Dentalcorp Holdings Ltd. DNTL-TCanada’s largest consolidator of dental clinics, is considering selling itself just a year and a half after setting a record for an initial public offering of a health care company.
Dentalcorp announced Monday its board had launched a strategic review to assess its options to “unlock shareholder value.”
The company raised $700-million in an IPO on the Toronto Stock Exchange in May of 2021. At the time it was the biggest IPO for a life-sciences company on the TSX, although it was overtaken a year later by eyecare-product maker Bausch + Lomb Corp.
Dentalcorp’s stock made its debut at $14 a share and climbed as high as $18.36, but has since been in free fall, hitting as low as $5.65 last week. The shares rallied 32 percent on Monday’s news to reach $8 at the day’s close.
Chief executive officer Graham Rosenberg said in a news release that the company’s strategic review was triggered in part by outside interest.
“Our management team is fully aligned with the board’s decision to explore options to maximize shareholder value, including in response to unsolicited expressions of interest that have been received,” Mr. Rosenberg said.
The company said in the news release that it would give no assurances that a transaction would occur and it would provide no updates until the process was over. It has hired Jefferies LLC, TD Securities Inc. and CIBC World Markets Inc. as its financial advisers.
Dentalcorp spokesperson Michelle Robichaud declined to comment. The company did not say what other options it is considering.
Founded in 2011, Dentalcorp has assembled a network of 538 clinics across the country by buying established practices from dentists at valuations above historical norms. Dentists who sell to Dentalcorp are paid in a mix of cash and stock, and are required to remain as employees for a set number of years.
The company aims to standardize technology and control costs through bulk ordering of supplies and centralizing back-room functions, such as human resources.
Although the company owns only 3.6 per cent of Canada’s dental practices, it has had a large impact on the profession as the biggest corporate player and has donated millions of dollars to sponsor events and name rooms at dental schools across the country.

▶ [ASSIGNMENT]
Could you continue the article about Dentalcorp's strategic review with a few more paragraphs that pick up after its final sentence?

▶ [RECORDS]
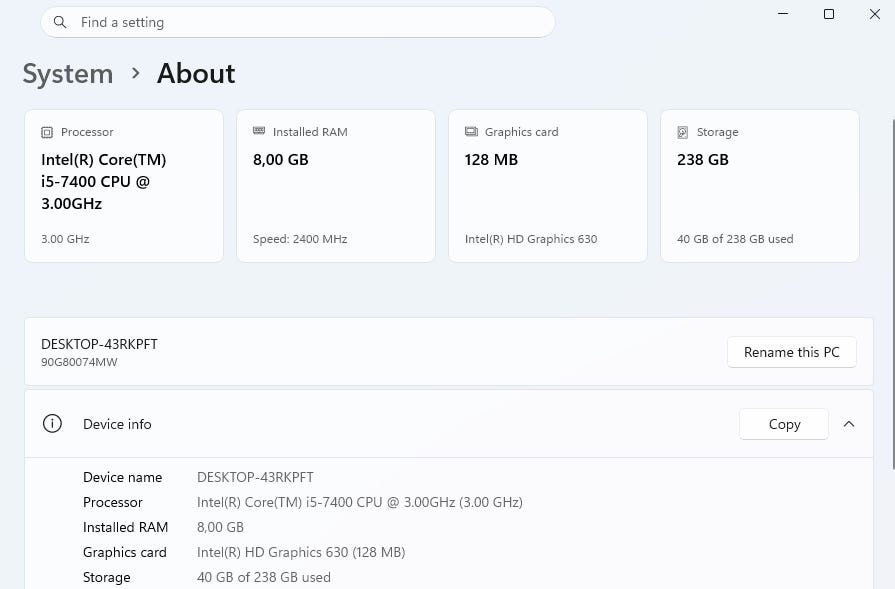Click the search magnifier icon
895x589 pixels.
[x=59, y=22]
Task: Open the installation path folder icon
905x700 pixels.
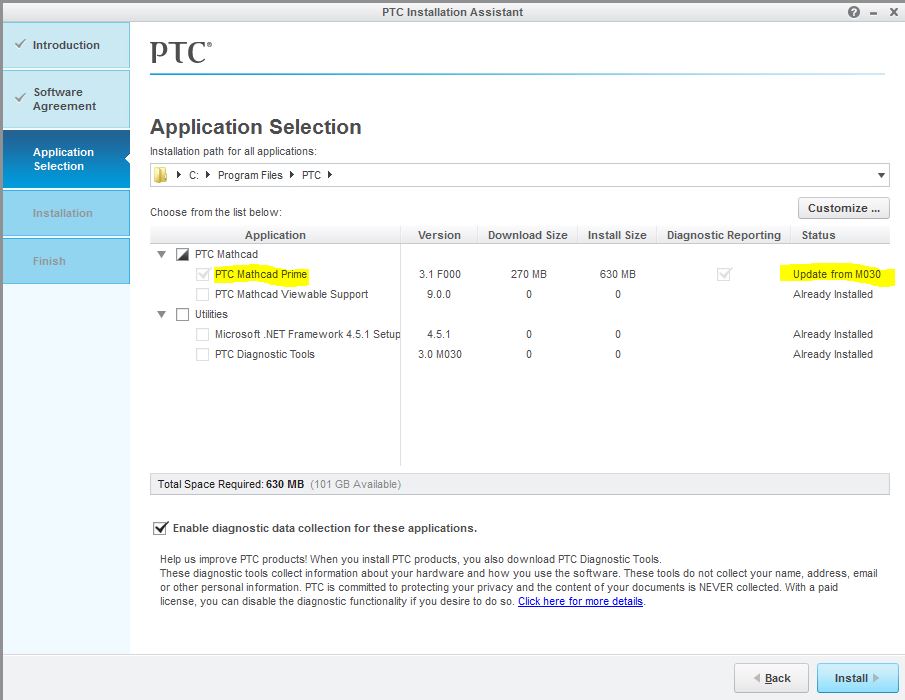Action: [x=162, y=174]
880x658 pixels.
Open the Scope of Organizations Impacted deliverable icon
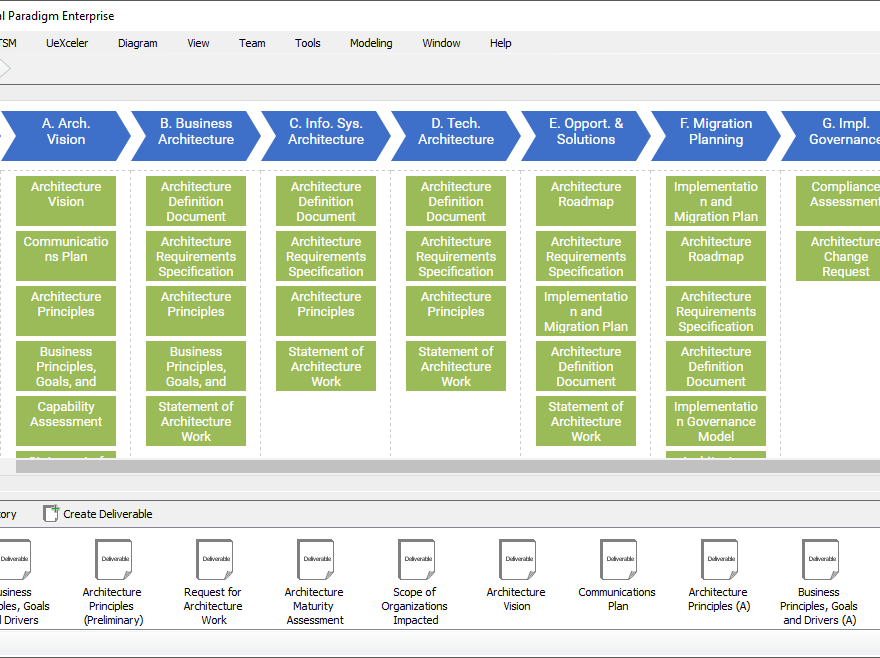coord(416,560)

---

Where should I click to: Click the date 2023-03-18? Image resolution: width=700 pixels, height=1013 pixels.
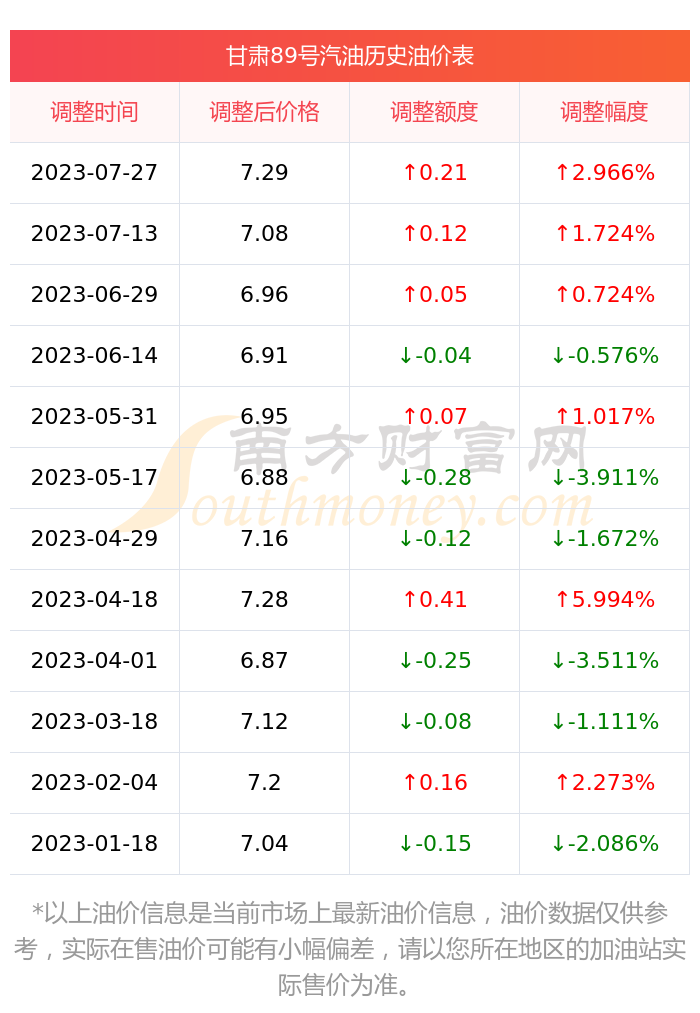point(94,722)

▶ [RESPONSE FOR THIS EXERCISE]
Dentalcorp used the proceeds of last year’s IPO to pay down some of the debt it had built up through its acquisitions to that point. As of its third quarter, reported Nov. 9, the company had $1-billion of senior debt, half of which had a fixed interest rate of 6.6 percent and the other half a floating rate.
The company says it has less leverage than other North American dental consolidators, which are privately held. Dentalcorp recorded $312-million in revenue in its most recent quarter and a net loss of $14.7-million.
The largest investor in Dentalcorp is L Catterton, a US-based private-equity firm with stakes in brands that include Peloton and Birkenstock. L Catterton owns about 40 percent of Dentalcorp’s shares, which gives it about 27.5 percent of total voting rights. Mr. Rosenberg, Dentalcorp’s CEO, owns about 5 percent of the company’s shares and holds about 35 percent of total voting rights, according to company filings.
Desjardin analyst Gary Ho said in a research note that management, with the support of L Catterton, could take the company private at its current value.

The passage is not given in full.